Após seis anos armazenados, os trólebus foram vendidos para a cidade de Rosário na Argentina (1993) e para o sistema de trólebus de São Paulo (1996). O lote de 22 veículos rodou pela Eletrobus em linhas da capital paulista, na época em que a empresa estava renovando sua frota. Depois foram repassados para a Metra, no corredor São Mateus – Jabaquara, onde rodam até hoje.
O paradoxo
Na campanha de 1986 de Newton Cardoso ao governo do estado sua principal proposta:
“resolver o problema representado pelo “péssimo serviço” de transporte metropolitano prestado pela Metrobel”.
Notas da redação:
– O Novojornal publicará uma série de seis matérias sobre o sistema de transporte de passageiros em Belo Horizonte e RMBH.

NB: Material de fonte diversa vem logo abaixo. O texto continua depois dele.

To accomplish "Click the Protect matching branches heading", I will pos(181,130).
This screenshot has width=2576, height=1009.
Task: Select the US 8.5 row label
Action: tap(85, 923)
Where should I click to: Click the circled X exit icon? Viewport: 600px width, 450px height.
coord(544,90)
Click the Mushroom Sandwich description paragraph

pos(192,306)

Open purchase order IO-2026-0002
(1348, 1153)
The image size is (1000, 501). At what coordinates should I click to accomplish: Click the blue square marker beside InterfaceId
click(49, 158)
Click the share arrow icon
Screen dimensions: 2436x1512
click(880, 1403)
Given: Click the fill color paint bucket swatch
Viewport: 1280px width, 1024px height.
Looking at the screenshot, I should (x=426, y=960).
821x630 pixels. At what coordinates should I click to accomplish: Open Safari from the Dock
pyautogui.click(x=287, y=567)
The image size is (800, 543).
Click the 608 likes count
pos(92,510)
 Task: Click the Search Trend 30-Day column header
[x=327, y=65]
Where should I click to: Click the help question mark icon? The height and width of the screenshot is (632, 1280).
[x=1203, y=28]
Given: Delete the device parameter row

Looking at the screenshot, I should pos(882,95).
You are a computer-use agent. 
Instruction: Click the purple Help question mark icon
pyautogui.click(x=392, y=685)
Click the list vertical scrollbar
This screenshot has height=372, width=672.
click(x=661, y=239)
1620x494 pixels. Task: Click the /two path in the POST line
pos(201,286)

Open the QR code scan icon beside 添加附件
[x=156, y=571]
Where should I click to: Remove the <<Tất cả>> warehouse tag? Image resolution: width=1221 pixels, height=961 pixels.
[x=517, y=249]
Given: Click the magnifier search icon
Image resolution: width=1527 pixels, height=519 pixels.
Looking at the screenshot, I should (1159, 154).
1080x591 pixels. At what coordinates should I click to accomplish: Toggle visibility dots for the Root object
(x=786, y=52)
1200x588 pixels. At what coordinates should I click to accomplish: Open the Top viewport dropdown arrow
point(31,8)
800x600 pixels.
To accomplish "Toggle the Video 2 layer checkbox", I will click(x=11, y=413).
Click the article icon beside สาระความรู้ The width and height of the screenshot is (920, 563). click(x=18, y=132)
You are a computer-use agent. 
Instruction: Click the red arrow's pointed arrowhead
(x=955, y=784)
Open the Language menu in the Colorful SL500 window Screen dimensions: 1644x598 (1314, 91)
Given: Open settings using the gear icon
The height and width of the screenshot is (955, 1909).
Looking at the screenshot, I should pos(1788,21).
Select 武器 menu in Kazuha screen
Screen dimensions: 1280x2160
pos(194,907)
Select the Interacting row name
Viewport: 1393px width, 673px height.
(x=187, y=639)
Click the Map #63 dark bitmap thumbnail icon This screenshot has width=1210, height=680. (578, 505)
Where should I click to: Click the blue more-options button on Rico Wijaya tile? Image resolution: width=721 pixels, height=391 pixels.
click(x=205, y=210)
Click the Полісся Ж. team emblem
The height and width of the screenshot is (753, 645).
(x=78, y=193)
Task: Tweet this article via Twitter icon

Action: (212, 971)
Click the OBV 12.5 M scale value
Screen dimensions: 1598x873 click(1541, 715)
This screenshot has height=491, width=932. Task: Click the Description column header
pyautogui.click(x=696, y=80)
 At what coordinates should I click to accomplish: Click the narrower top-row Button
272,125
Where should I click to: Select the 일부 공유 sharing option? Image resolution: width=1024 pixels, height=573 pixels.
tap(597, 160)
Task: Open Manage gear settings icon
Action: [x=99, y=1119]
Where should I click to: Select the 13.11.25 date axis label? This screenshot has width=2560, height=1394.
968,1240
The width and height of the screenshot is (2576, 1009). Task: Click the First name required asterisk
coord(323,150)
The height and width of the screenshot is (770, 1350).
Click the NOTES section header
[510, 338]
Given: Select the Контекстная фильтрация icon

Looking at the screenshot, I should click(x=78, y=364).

A primeira matéria da série foi: Belo Horizonte, cidade refém do grupo que comanda o transporte de passageiros há 70 anos.
– Esta matéria teve como fonte o Livro OMINIBUS da Fundação João Pinheiro, a Dissertação apresentada ao Centro de Pós-Graduação e Pesquisas em Administração da Universidade Federal de Minas Gerais por Francisco Amorim Gontijo Foureaux, A gestão do transporte na Região Metropolitana de Belo Horizonte, por Sérgio de Azevedo, Virgínia Rennó dos Mares Guia. Da Inclusão à Exclusão Social: A trajetória dos trens de subúrbio da Região Metropolitana de Belo Horizonte (1976 – 1996). Mestrado em Ciências Sociais – Gestão de Cidades- PUC-MG, por Helena Guimaraes Campos. Política de Transporte na Região Metropolitana de Belo Horizonte: O papel da Metrobel, por Sérgio de Azevedo, Monica Mata Machado de Castro. A questão metropolitana no Brasil, por Ronaldo Guimarães Gouvêa, Biblioteca Fundação João Pinheiro.